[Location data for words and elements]

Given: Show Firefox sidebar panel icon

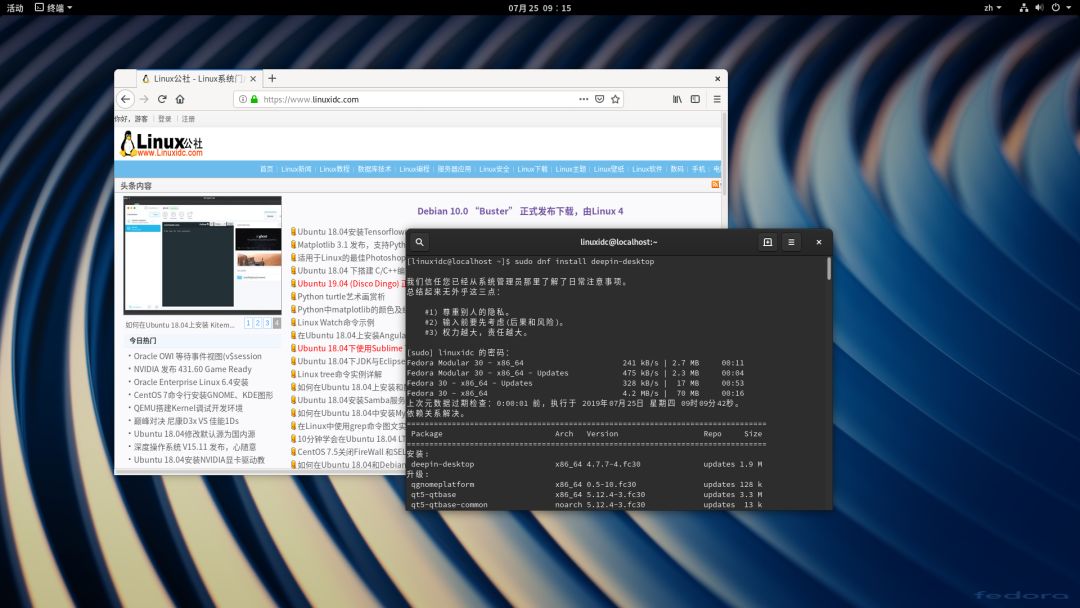Looking at the screenshot, I should (x=693, y=99).
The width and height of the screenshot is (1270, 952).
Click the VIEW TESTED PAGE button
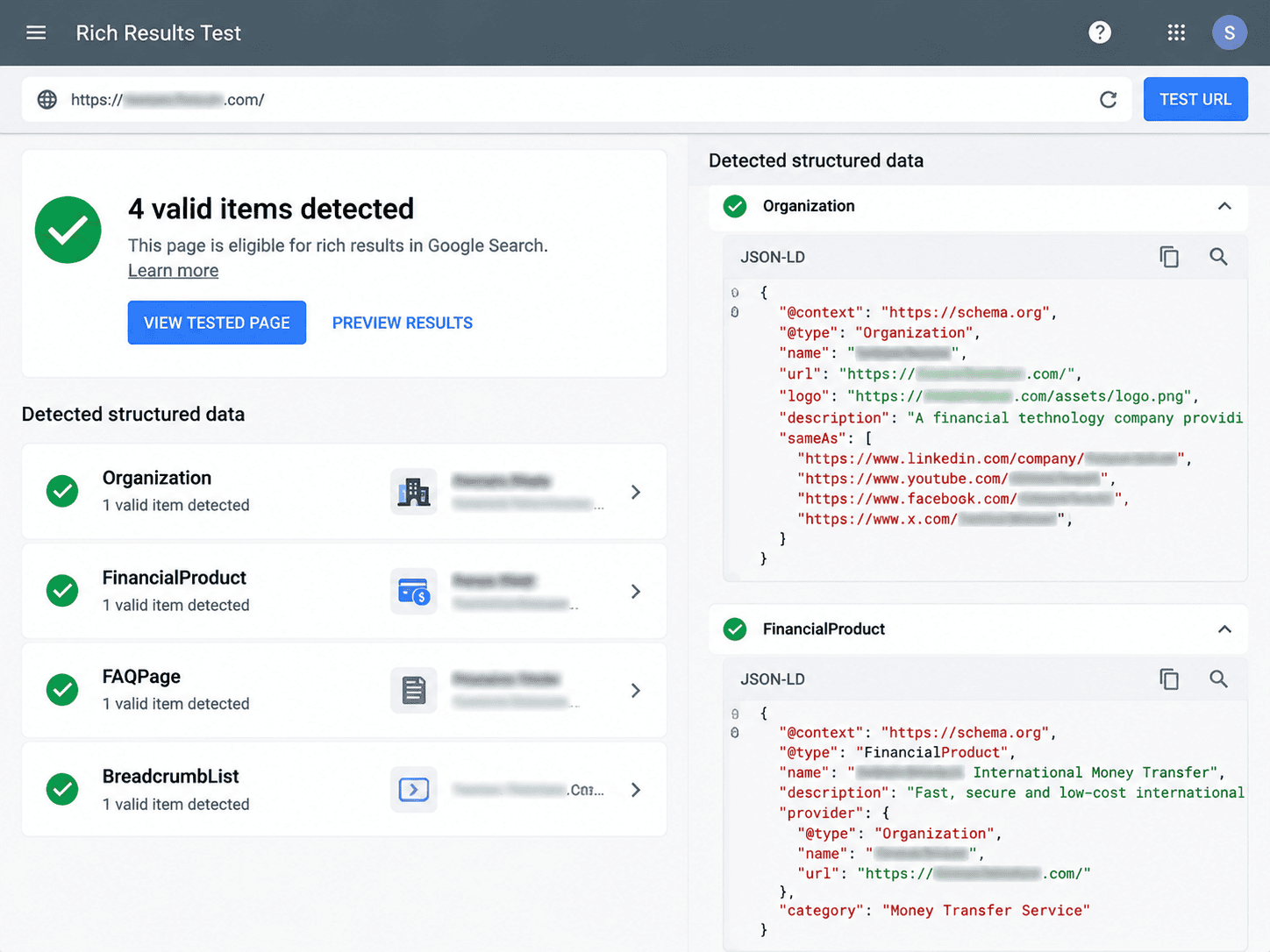click(x=217, y=323)
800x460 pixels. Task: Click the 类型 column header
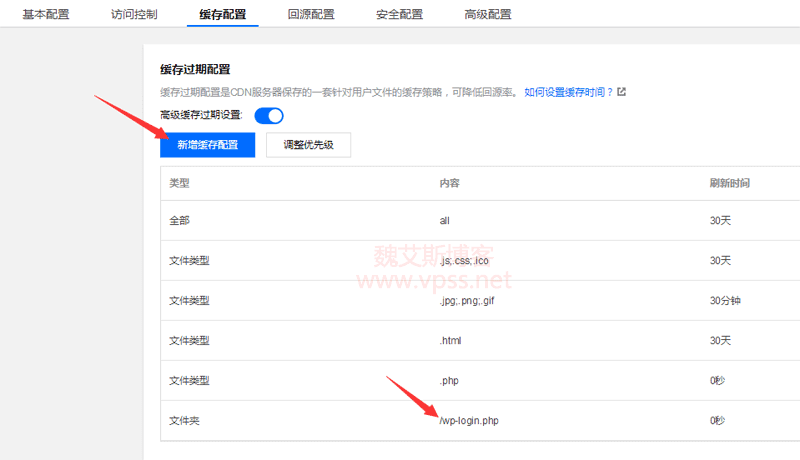click(x=180, y=184)
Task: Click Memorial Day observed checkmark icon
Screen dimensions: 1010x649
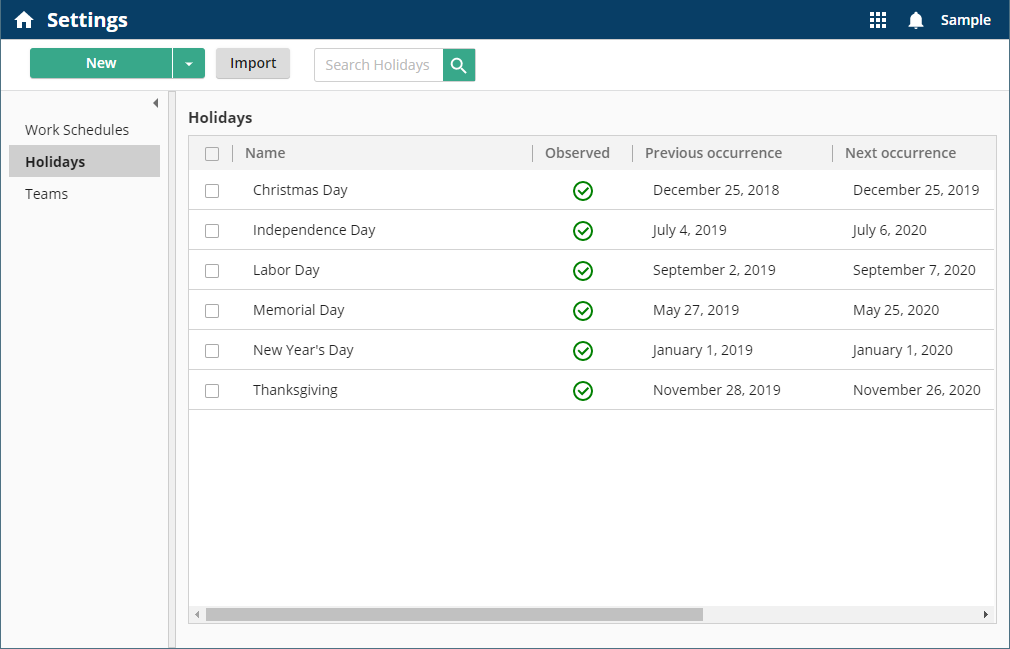Action: 583,311
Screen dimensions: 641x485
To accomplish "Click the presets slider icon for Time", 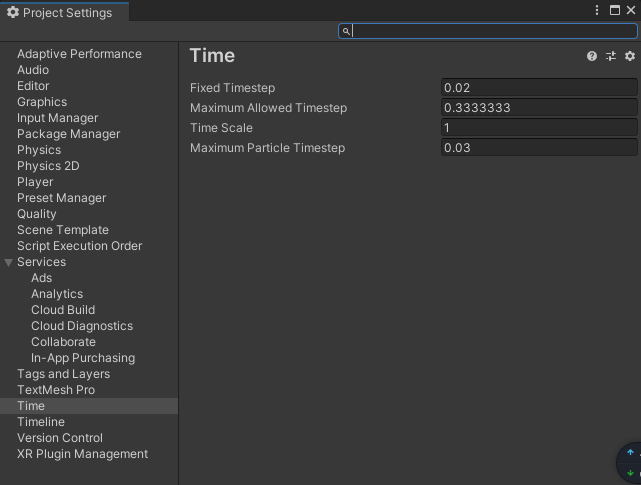I will pyautogui.click(x=611, y=56).
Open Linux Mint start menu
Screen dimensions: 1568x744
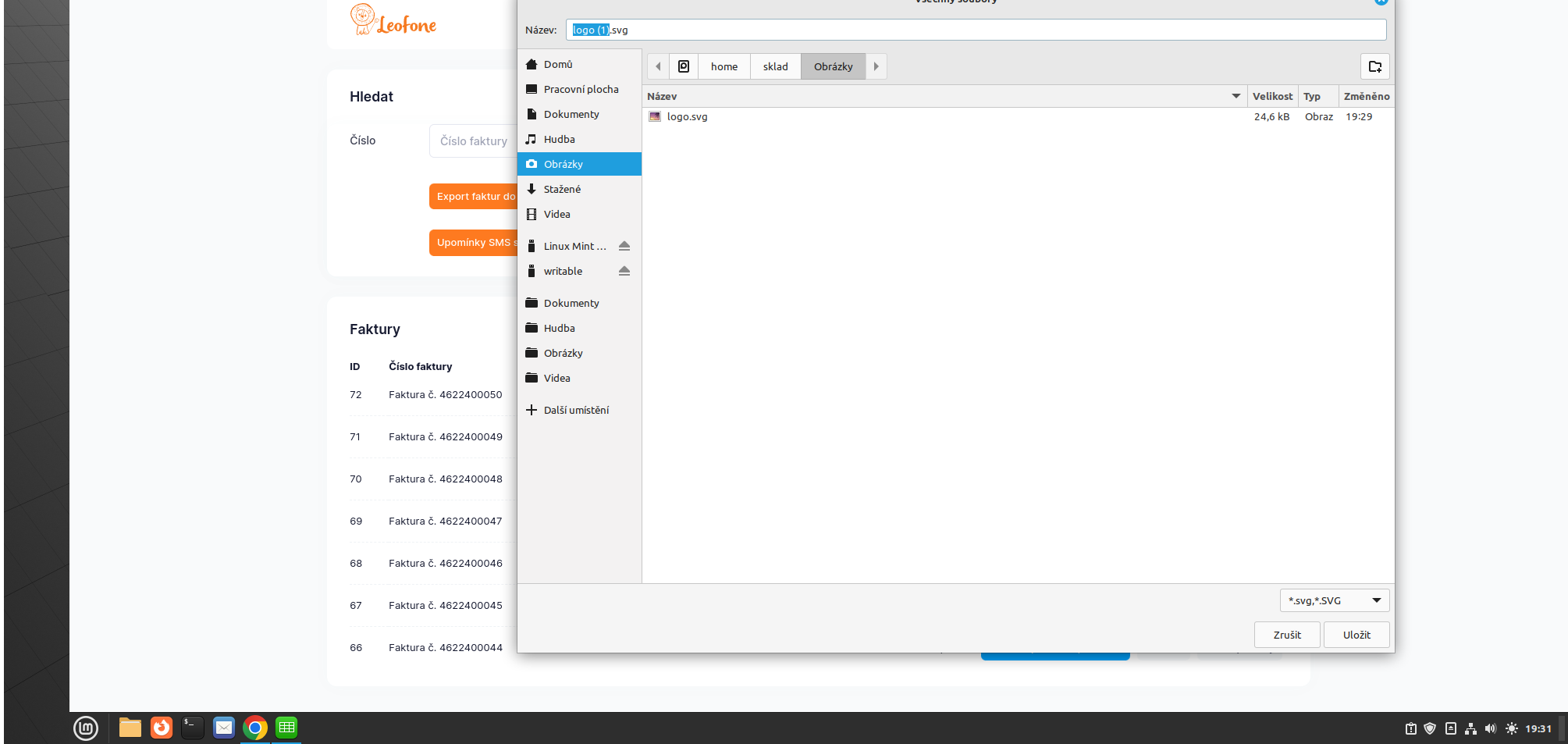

**BRIEF**
Extract every line from the items above that contains the string "dimensions", and copy each of those lines in full.

**EXERCISE RESULT**
Screen dimensions: 1010x649
Screen dimensions: 641x485
Screen dimensions: 1568x744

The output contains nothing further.